Task to carry out:
Every record below is to be restated word for word, and no picture is to be copied.

━━━━━━━━━━━━━━━━━━━━━━━━━━━━━━

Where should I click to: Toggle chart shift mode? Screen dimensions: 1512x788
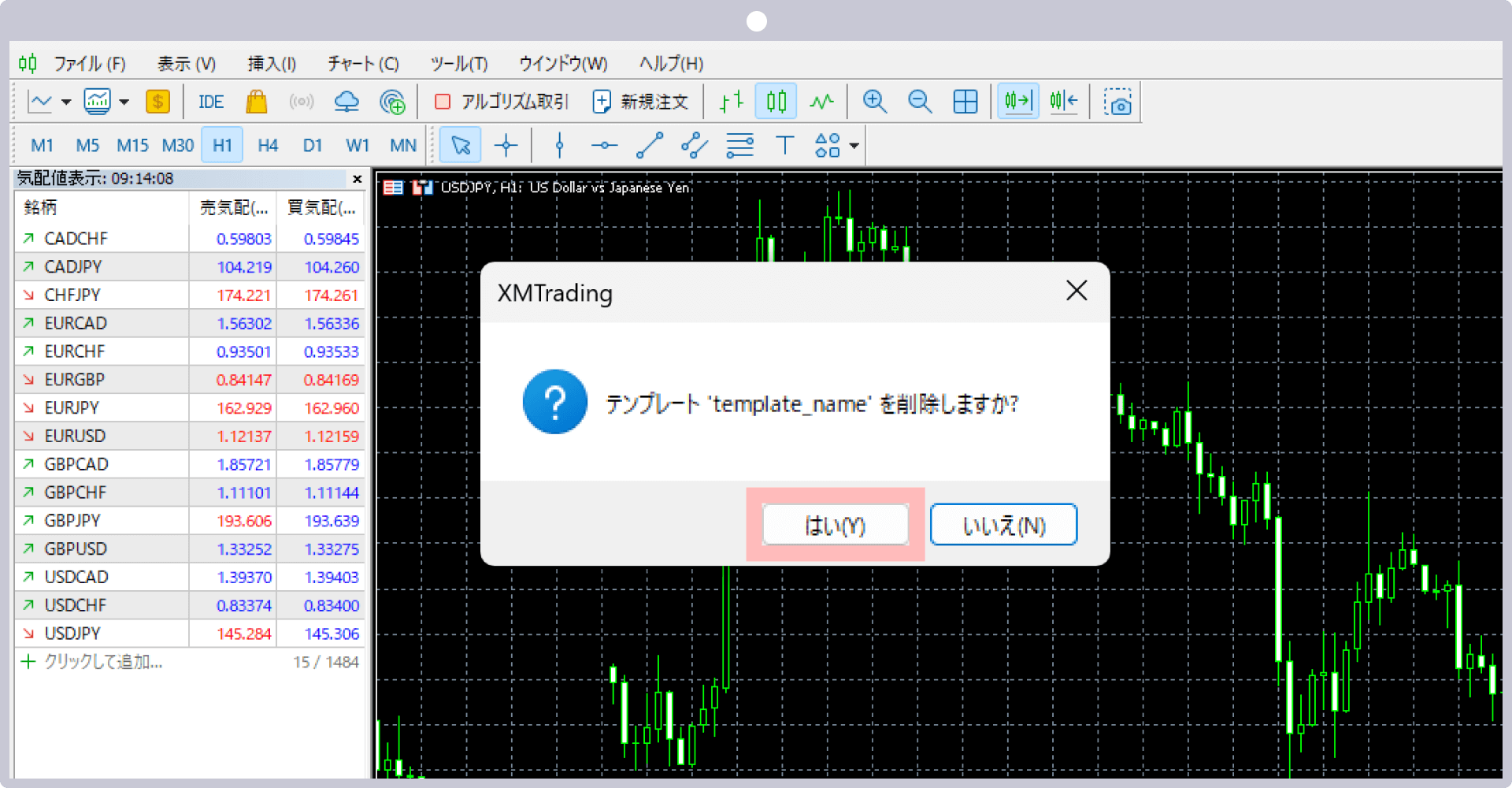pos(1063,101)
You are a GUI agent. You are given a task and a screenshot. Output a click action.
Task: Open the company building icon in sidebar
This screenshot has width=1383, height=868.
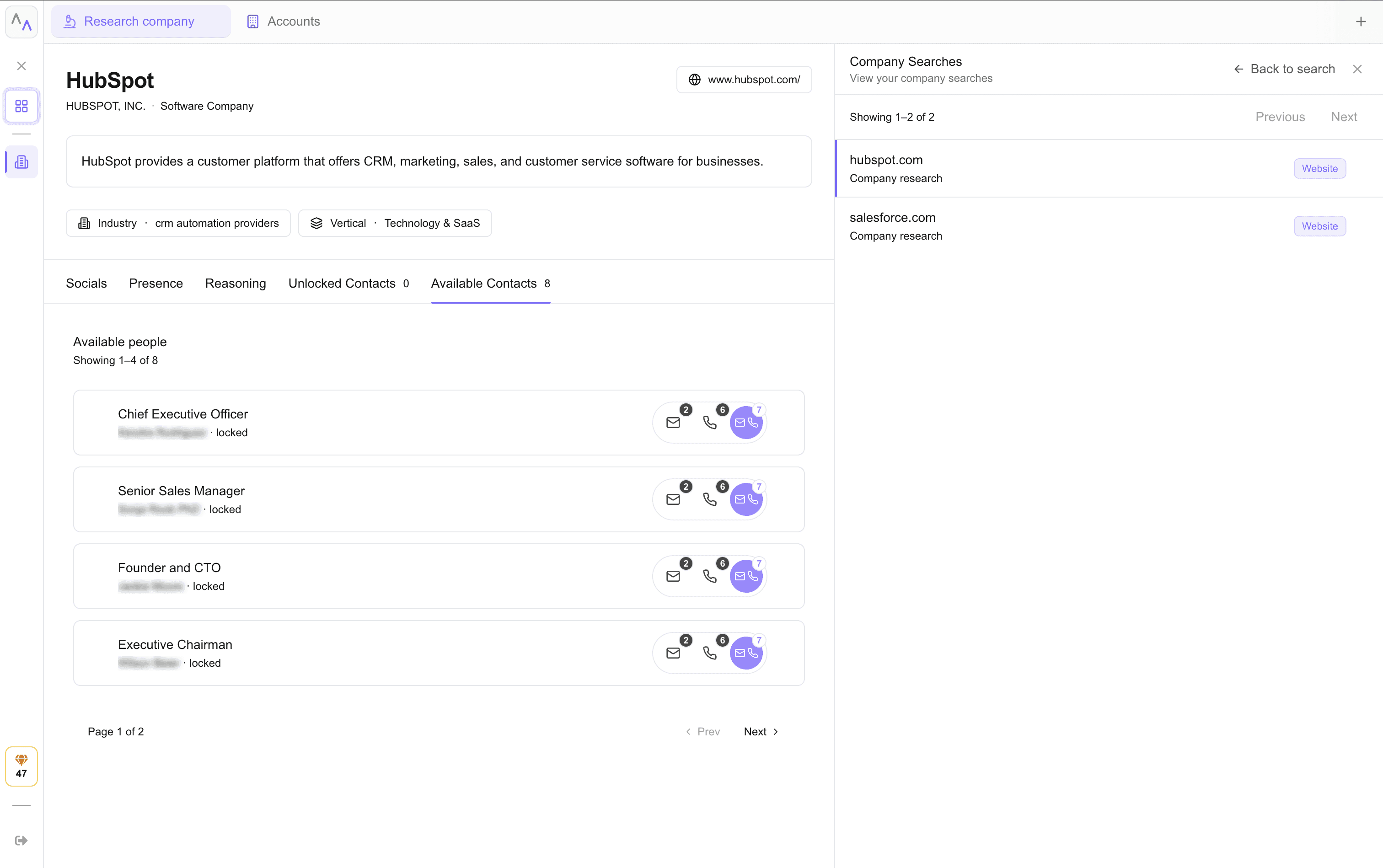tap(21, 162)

━━━━━━━━━━━━━━━━━━━━━━━━━━━━━━

Written answer:
Where should I click to: Toggle chart shift mode? Screen dimensions: 1512x788
pos(1063,101)
You are a GUI agent. You are given a task and a screenshot. Output a click action.
Task: Open the company building icon in sidebar
This screenshot has width=1383, height=868.
tap(21, 162)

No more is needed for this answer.